Aim 2: Examine the impact of measured relative telomere length on the trajectory and clonal expansion of mosaic chromosomal alterations. We will perform longitudinal qPCR telomere length assays to track the association between measured relative telomere length and the clonal expansion of mosaic chromosomal alterations. We will also investigate factors related to inherited components of telomere length by calculating a telomere length polygenic risk score from the genotyping data in Aim 1. This analysis will be performed in the same 1,572 sample subjects selected for Aim 1.

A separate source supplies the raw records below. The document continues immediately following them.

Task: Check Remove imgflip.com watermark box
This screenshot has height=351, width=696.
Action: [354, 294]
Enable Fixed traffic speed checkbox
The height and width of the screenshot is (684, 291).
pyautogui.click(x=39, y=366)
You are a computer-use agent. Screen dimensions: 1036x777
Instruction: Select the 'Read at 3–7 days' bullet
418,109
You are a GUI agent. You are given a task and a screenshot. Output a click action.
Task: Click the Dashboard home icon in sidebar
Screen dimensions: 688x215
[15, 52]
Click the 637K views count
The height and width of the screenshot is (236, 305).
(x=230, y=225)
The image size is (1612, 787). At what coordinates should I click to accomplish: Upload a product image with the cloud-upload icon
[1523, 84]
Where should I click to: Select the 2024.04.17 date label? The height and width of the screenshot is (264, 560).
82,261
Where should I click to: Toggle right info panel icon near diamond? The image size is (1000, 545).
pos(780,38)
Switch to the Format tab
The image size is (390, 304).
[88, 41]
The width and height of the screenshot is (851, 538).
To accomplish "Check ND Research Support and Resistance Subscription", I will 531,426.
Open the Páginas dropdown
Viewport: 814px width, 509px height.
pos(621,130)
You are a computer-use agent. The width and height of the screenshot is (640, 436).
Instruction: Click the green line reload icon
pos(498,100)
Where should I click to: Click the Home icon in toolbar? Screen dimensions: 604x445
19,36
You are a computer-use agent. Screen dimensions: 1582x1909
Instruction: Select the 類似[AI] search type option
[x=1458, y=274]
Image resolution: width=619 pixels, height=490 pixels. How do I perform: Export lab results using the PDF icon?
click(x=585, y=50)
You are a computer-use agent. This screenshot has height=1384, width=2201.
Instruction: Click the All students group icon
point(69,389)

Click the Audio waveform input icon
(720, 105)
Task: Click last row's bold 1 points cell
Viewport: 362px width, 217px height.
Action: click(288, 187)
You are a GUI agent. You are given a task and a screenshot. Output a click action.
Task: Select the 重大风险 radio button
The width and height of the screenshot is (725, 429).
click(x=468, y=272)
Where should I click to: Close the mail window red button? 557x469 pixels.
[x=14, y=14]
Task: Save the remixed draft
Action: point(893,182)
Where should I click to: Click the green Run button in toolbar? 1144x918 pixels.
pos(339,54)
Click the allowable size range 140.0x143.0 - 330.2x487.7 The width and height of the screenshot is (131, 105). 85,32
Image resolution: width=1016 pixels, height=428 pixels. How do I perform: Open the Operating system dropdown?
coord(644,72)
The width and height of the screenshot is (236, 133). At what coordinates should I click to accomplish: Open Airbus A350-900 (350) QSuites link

Aim 3: Investigate the relationship between epigenetic age acceleration and the occurrence and clonal expansion of mosaic chromosomal alterations. We will characterize how methylation-based measures of age acceleration (e.g., Horvath, Hannum, PhenoAge, GrimAge) as extracted from Illumina MethylationEPIC arrays are associated with the frequency of mCAs both overall as well as by chromosomal region, copy number state, cellular fraction affected, and number of detected events. We will further examine how baseline methylation measures of age acceleration promote clonal expansion of mCAs over time. This analysis will be performed using 250 subjects within the intervention arm from the PLCO screening trial with known high cell fraction mCA status from Aim 1 and 250 mCA-free controls.